Ancora, nella sentenza oggetto di commento la Suprema Corte si è pronunciata anche in merito all’utilizzo della tecnica del c.d. “reverse engineering”. In particolare, infatti tra le varie strategie difensive adottate dalla difesa degli imputati, vi era quella avente ad oggetto l’utilizzo, da parte degli stessi, proprio di tale tecnica. Per reverse engineering si intende un processo atto ad identificare le proprietà di un oggetto attraverso l’analisi completa di struttura, funzioni e operatività di tale elemento; in particolare, tale tecnica è anche conosciuta come “back engineering”, ovvero “progettazione al contrario”, in quanto al fine di risalire alle singole componenti per la realizzazione del prodotto si parte dall’osservazione del risultato finale, trasformato in un modello informatico.

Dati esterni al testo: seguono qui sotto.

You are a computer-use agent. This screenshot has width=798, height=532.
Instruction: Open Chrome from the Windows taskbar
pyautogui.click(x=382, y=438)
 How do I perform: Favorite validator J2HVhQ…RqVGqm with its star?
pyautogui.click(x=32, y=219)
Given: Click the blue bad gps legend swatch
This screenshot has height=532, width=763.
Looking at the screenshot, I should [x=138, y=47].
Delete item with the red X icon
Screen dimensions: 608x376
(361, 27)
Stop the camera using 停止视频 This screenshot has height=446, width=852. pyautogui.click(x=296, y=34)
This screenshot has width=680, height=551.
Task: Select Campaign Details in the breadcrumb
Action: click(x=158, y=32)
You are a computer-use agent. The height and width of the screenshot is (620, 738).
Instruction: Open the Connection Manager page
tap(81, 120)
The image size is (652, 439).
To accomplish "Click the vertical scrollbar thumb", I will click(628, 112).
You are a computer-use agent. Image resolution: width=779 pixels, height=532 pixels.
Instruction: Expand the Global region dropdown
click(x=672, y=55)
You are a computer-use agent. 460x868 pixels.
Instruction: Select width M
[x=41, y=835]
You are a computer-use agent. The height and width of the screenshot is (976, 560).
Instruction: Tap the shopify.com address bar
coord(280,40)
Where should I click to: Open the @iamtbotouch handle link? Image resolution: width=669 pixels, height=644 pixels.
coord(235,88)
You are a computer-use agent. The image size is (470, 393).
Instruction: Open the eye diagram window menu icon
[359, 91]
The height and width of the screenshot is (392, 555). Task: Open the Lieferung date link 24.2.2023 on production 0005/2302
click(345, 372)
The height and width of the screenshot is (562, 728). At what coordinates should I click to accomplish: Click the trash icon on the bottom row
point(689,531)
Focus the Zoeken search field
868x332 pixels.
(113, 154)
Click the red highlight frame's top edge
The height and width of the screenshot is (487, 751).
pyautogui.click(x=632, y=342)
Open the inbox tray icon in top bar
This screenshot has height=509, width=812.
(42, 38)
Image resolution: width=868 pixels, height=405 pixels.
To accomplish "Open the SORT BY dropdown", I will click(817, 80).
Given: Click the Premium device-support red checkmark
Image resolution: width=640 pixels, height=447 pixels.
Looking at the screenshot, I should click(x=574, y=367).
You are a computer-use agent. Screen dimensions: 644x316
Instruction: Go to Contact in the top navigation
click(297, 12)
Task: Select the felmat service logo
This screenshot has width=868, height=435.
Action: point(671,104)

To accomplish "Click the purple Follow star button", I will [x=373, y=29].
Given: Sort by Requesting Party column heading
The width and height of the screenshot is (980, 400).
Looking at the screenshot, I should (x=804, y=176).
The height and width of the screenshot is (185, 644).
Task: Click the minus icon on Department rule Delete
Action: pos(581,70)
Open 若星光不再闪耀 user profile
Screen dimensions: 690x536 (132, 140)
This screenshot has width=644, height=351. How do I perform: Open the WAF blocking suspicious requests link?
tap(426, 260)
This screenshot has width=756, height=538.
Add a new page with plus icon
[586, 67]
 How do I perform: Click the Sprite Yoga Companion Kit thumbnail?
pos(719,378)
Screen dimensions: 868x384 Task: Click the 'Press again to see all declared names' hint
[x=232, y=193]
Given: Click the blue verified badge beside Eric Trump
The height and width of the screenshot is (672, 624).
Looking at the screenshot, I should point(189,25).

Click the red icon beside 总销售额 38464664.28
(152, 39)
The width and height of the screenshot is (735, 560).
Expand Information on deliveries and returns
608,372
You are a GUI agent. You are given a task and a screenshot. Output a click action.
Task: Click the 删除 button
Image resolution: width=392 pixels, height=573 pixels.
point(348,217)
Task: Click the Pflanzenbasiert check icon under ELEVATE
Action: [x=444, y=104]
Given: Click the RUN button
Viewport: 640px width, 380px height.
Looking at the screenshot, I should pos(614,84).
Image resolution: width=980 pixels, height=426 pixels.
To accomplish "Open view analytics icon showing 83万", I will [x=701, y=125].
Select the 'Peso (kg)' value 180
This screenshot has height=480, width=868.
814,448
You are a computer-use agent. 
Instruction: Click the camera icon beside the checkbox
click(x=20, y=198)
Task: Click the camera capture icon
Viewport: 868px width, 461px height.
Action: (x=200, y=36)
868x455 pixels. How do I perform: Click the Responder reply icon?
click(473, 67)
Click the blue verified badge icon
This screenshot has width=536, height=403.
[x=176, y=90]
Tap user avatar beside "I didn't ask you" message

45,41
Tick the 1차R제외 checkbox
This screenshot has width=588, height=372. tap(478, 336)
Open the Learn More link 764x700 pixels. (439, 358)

Ebbene, la Cassazione ha affermato che tale tecnica «è un’attività rientrante nel novero dell’impiego di segreti industriali penalmente sanzionato dall’art. 623 cod. pen., in quanto sarebbe altrimenti facilmente elusa la tutela del segreto industriale riproducendo, anche ripetutamente, il prodotto di un’impresa che ha sviluppato, per l’ideazione dello stesso, complessi progetti di ricerca. Invero, la tecnica in questione non è che una sofisticata modalità di copia di un prodotto».
Alla luce di tutto quanto sopra e dei principi espressi dalla Cassazione nella sentenza analizzata, appare evidente come sempre di più il know-how aziendale venga considerato come uno dei principali asset aziendali, in grado di apportare un incremento di valore notevole all’azienda e pertanto indubbiamente meritevole di essere preservato, non soltanto mediante gli strumenti offerti dal diritto civile, ma anche mediante quelli offerti dal diritto penale. Tale ultima tipologia di tutela si pone, dunque, quale completamento della tutela già offerta sul piano civilistico, la quale, come abbiamo avuto modo di appurare, ha dei presupposti di operatività maggiormente definiti e risulta pertanto essere, in un certo qual senso, più onerosa per il legittimo titolare del segreto.
Proprio per tale ragione, si può affermare che la tutela del know-how aziendale offerta dal diritto penale costituisce un diverso e ulteriore strumento al servizio del legittimo detentore del segreto, il quale potrà avvalersi della stessa, non soltanto per intensificare il livello di protezione del proprio patrimonio di conoscenze, ma anche per fornire a quest’ultimo una tutela in quei casi in cui la stessa, sul piano civilistico, gli sarebbe preclusa.